[Collected data]

========

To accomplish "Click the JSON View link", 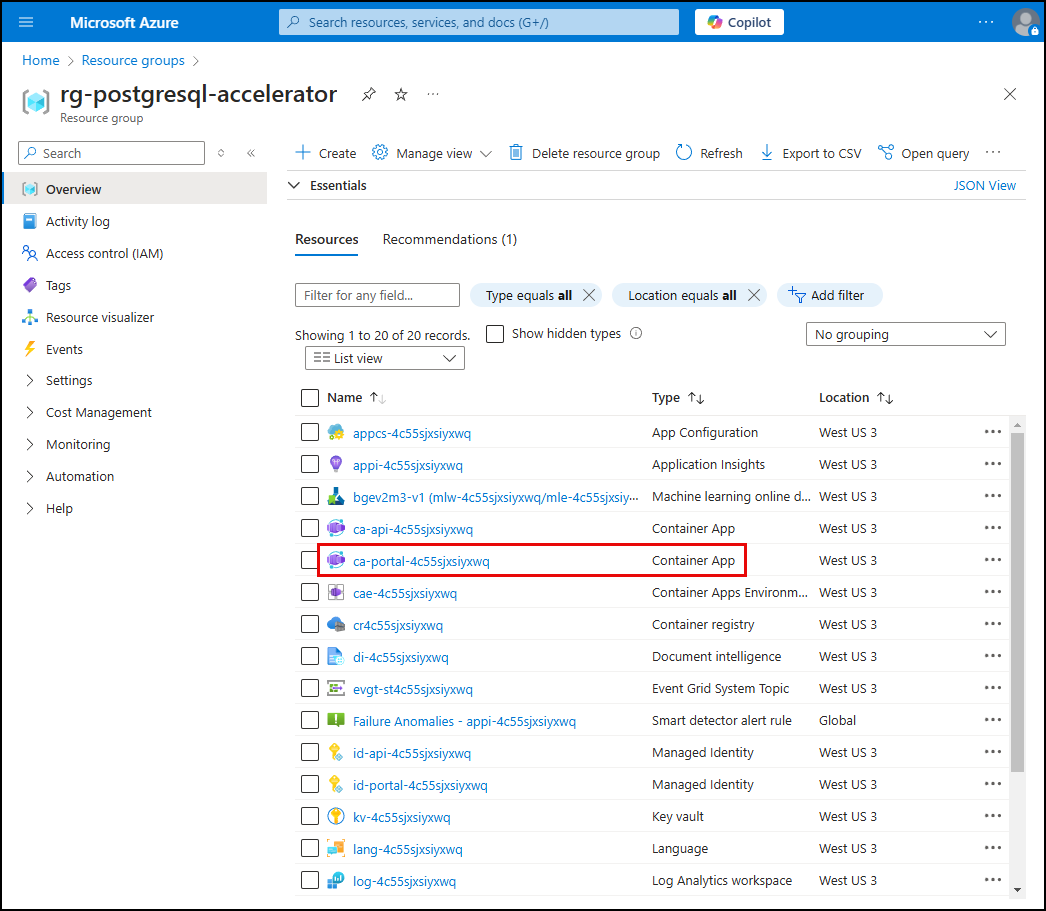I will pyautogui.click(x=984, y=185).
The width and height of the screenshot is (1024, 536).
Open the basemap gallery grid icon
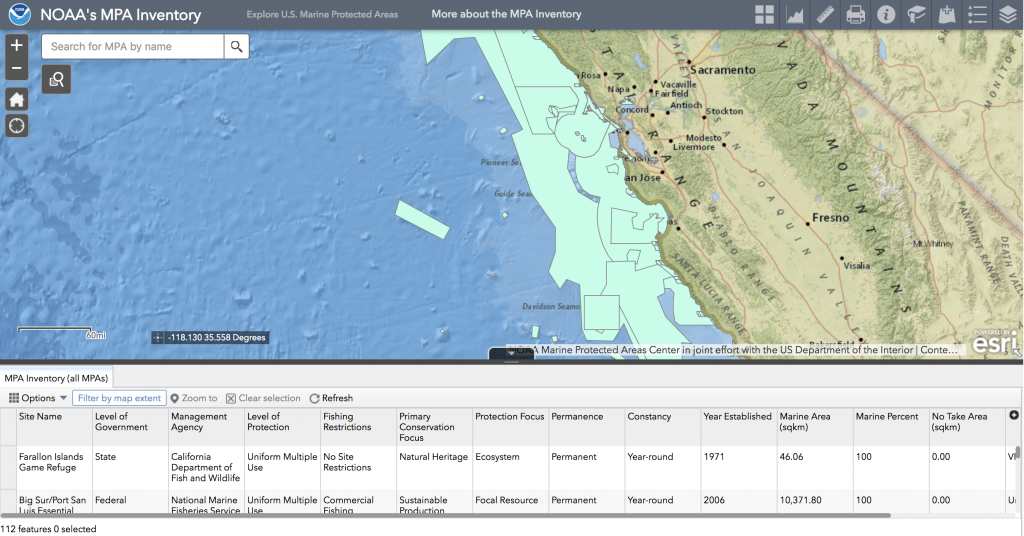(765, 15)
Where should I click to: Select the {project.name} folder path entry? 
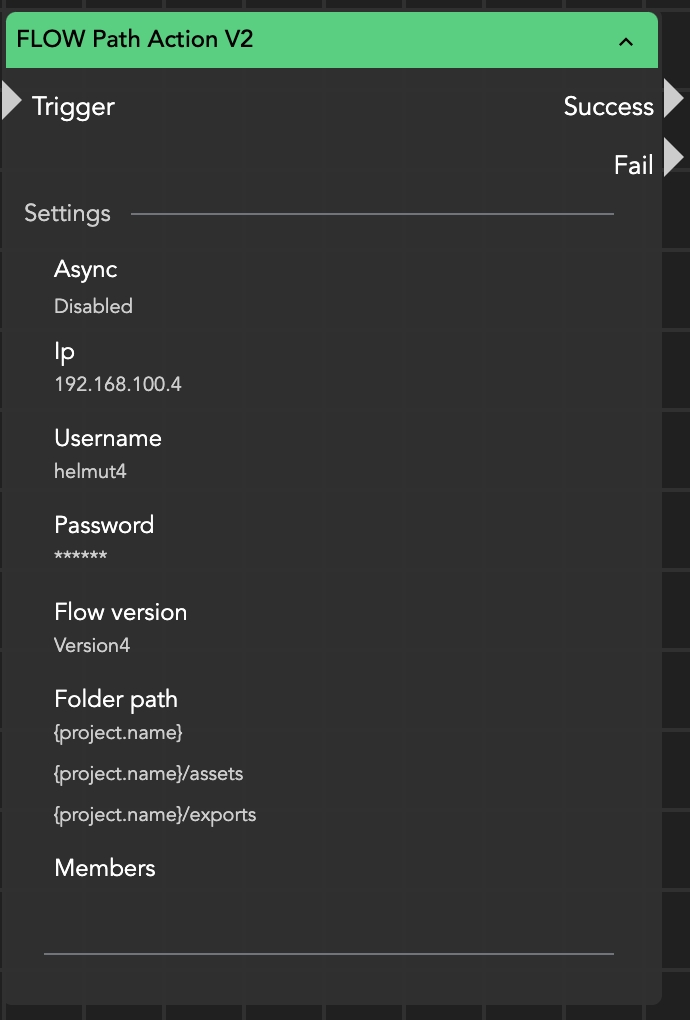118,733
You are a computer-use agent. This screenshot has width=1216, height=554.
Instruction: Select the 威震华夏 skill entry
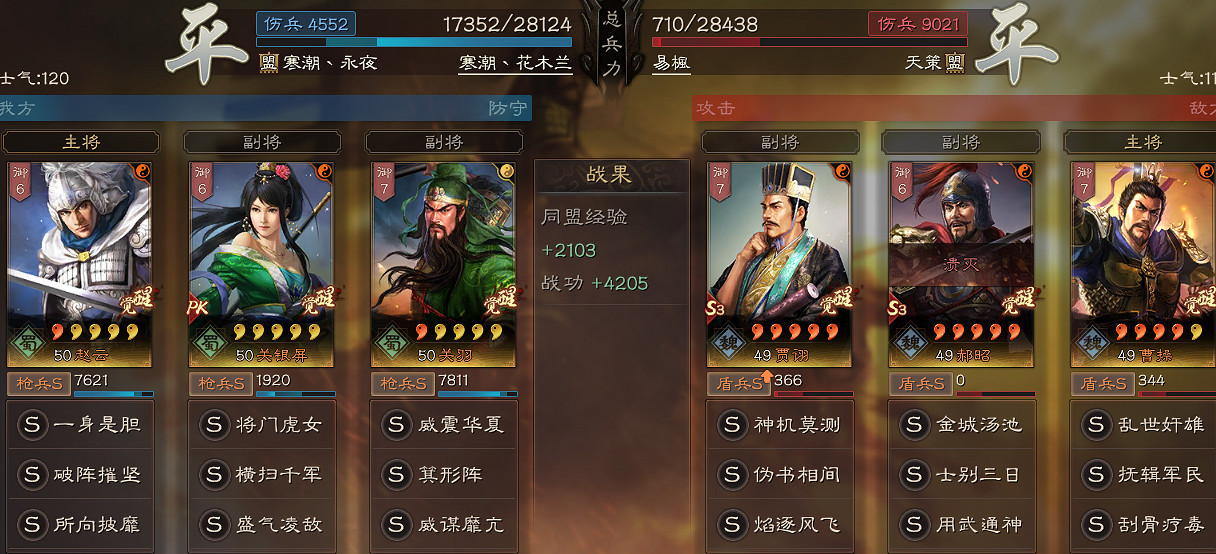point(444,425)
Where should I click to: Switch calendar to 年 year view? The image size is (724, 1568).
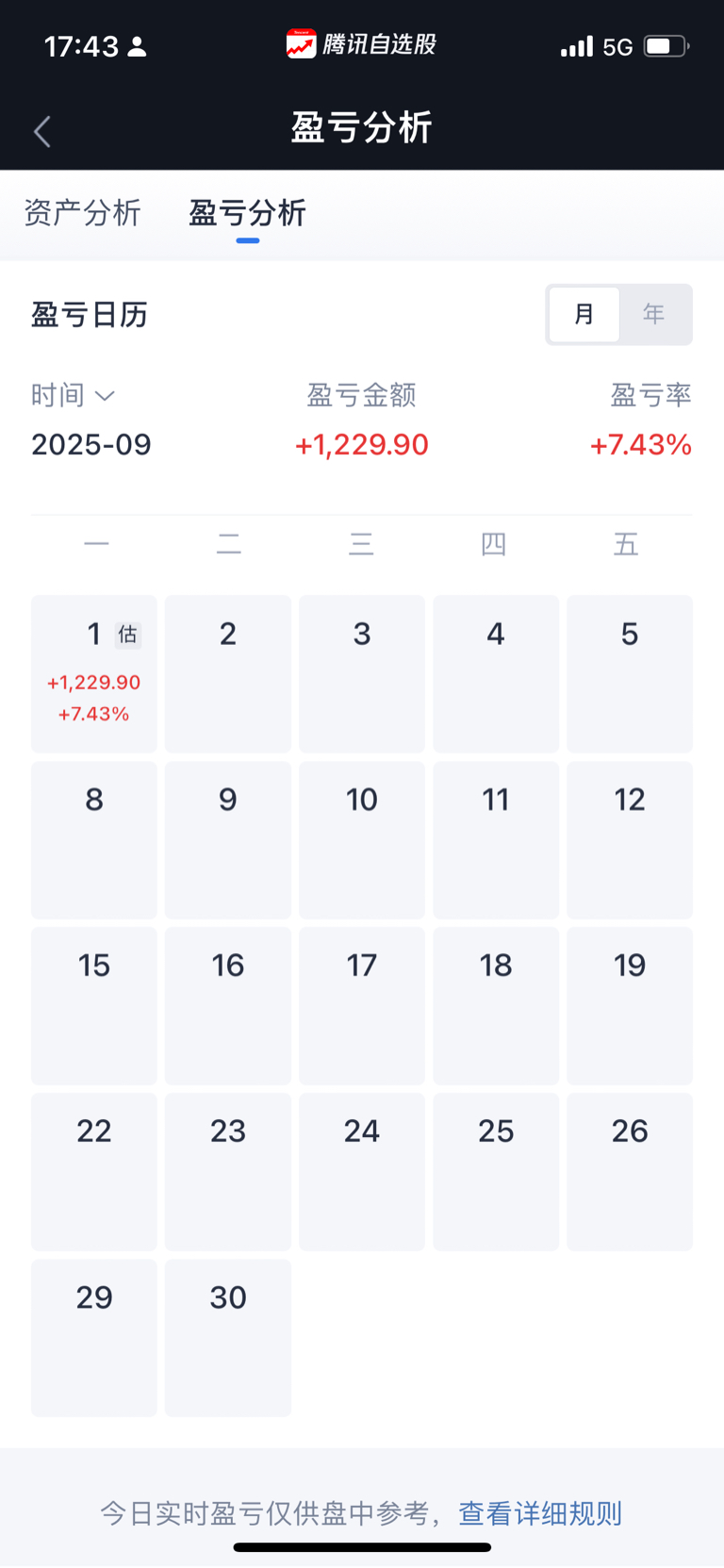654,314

========

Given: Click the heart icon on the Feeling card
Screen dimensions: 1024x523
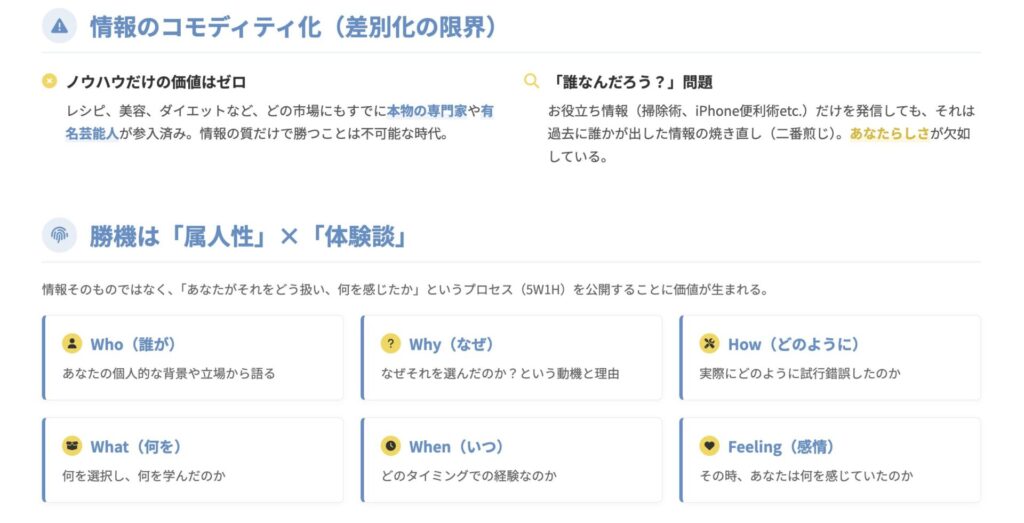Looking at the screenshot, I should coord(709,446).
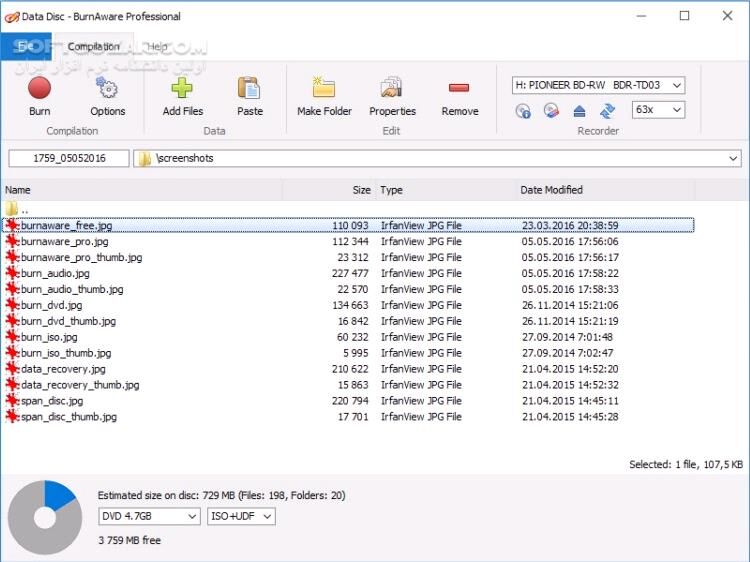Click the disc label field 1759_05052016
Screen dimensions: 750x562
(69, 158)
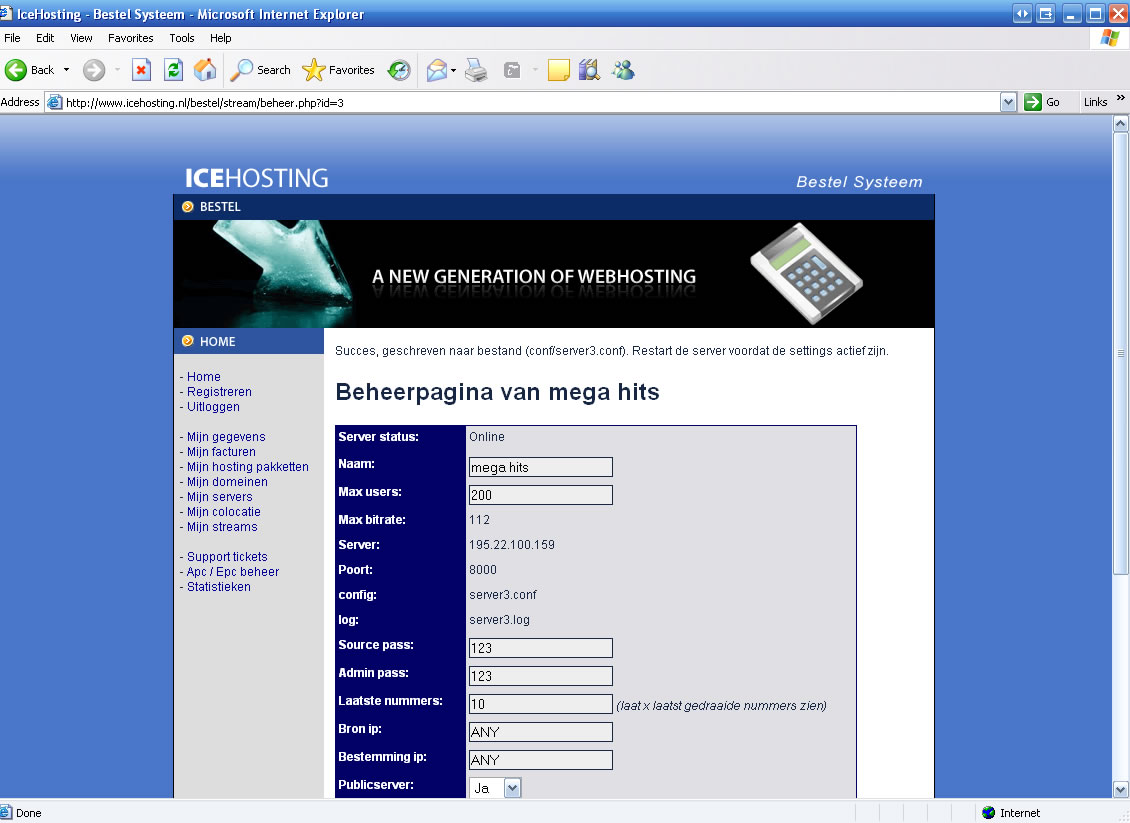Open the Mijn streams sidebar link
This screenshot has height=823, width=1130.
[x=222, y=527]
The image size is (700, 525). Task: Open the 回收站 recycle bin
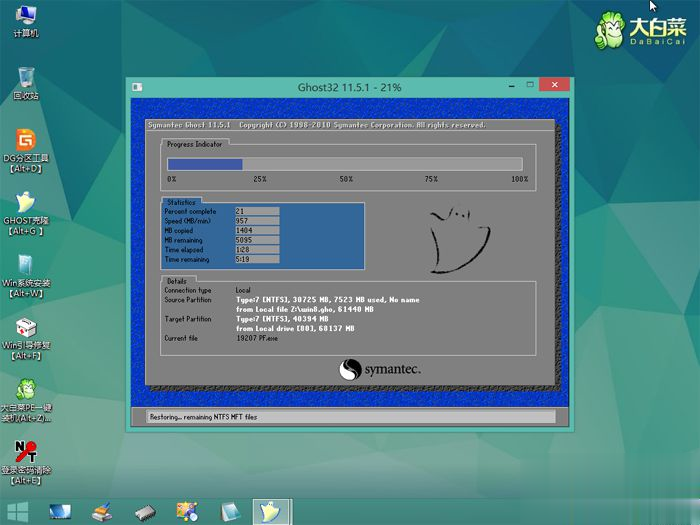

========

Copy only what lies between the line with "Given: Click the" and the line with "The image size is (700, 525).", those two lines included, exactly as given above; pictures stay out.

Given: Click the heart icon on the Feeling card
Screen dimensions: 1024x523
Looking at the screenshot, I should coord(709,446).
Click the disc label field 1759_05052016
Screen dimensions: 750x562
(69, 158)
Open the Mijn streams sidebar link
This screenshot has height=823, width=1130.
[x=222, y=527]
The image size is (700, 525). Task: Open the 回收站 recycle bin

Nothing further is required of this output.